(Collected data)
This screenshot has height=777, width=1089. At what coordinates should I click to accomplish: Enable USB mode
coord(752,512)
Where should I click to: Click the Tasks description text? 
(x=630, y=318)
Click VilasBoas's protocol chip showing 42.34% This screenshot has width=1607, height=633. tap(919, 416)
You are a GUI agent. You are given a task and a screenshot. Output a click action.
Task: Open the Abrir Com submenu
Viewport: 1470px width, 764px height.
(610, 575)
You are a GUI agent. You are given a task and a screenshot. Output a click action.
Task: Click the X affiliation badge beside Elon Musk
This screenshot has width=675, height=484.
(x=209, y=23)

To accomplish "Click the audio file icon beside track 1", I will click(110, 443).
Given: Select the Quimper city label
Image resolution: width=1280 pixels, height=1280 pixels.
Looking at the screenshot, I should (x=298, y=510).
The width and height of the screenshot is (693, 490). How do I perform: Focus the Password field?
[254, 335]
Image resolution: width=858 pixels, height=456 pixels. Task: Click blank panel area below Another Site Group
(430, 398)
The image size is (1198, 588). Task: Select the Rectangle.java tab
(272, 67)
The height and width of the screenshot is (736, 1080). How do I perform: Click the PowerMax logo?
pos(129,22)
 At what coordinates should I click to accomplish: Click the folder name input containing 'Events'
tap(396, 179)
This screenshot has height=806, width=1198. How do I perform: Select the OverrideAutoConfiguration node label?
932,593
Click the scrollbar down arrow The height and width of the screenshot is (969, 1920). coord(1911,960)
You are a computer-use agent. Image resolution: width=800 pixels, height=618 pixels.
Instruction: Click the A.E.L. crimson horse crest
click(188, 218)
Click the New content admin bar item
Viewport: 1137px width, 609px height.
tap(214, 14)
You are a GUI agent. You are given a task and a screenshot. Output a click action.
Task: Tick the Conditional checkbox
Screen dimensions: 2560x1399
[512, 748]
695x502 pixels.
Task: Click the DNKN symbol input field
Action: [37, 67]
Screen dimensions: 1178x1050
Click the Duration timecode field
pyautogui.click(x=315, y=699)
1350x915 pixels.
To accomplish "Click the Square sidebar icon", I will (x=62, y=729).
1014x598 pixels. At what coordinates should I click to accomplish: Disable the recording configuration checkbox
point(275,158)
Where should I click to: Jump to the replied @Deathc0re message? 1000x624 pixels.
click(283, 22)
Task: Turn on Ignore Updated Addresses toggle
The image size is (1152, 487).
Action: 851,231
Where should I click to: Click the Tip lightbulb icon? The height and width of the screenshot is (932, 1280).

--- WHAT TO DO ---
An exact copy of every entry above is the expected answer.

--- FINAL ANSWER ---
This screenshot has height=777, width=1089. At what coordinates should I click to accomplish: Enable USB mode
coord(752,512)
Where should I click to: Click the Tasks description text? 
(x=630, y=318)
Click VilasBoas's protocol chip showing 42.34% This screenshot has width=1607, height=633. tap(919, 416)
You are a GUI agent. You are given a task and a screenshot. Output a click action.
Task: Open the Abrir Com submenu
Viewport: 1470px width, 764px height.
(610, 575)
You are a GUI agent. You are given a task and a screenshot. Output a click action.
Task: Click the X affiliation badge beside Elon Musk
This screenshot has width=675, height=484.
(x=209, y=23)

To accomplish "Click the audio file icon beside track 1", I will click(110, 443).
Given: Select the Quimper city label
Image resolution: width=1280 pixels, height=1280 pixels.
Looking at the screenshot, I should (x=298, y=510).
The width and height of the screenshot is (693, 490). How do I perform: Focus the Password field?
[254, 335]
Image resolution: width=858 pixels, height=456 pixels. Task: Click blank panel area below Another Site Group
(430, 398)
The image size is (1198, 588). Task: Select the Rectangle.java tab
(272, 67)
The height and width of the screenshot is (736, 1080). How do I perform: Click the PowerMax logo?
pos(129,22)
 At what coordinates should I click to accomplish: Click the folder name input containing 'Events'
tap(396, 179)
This screenshot has height=806, width=1198. How do I perform: Select the OverrideAutoConfiguration node label?
932,593
Click the scrollbar down arrow The height and width of the screenshot is (969, 1920). coord(1911,960)
You are a computer-use agent. Image resolution: width=800 pixels, height=618 pixels.
Instruction: Click the A.E.L. crimson horse crest
click(188, 218)
Click the New content admin bar item
Viewport: 1137px width, 609px height.
tap(214, 14)
You are a GUI agent. You are given a task and a screenshot. Output a click action.
Task: Tick the Conditional checkbox
Screen dimensions: 2560x1399
[512, 748]
695x502 pixels.
Task: Click the DNKN symbol input field
Action: [37, 67]
Screen dimensions: 1178x1050
Click the Duration timecode field
pyautogui.click(x=315, y=699)
1350x915 pixels.
To accomplish "Click the Square sidebar icon", I will (x=62, y=729).
1014x598 pixels. At what coordinates should I click to accomplish: Disable the recording configuration checkbox
point(275,158)
Where should I click to: Jump to the replied @Deathc0re message? 1000x624 pixels.
click(283, 22)
Task: Turn on Ignore Updated Addresses toggle
The image size is (1152, 487).
Action: 851,231
Where should I click to: Click the Tip lightbulb icon? The height and width of the screenshot is (932, 1280).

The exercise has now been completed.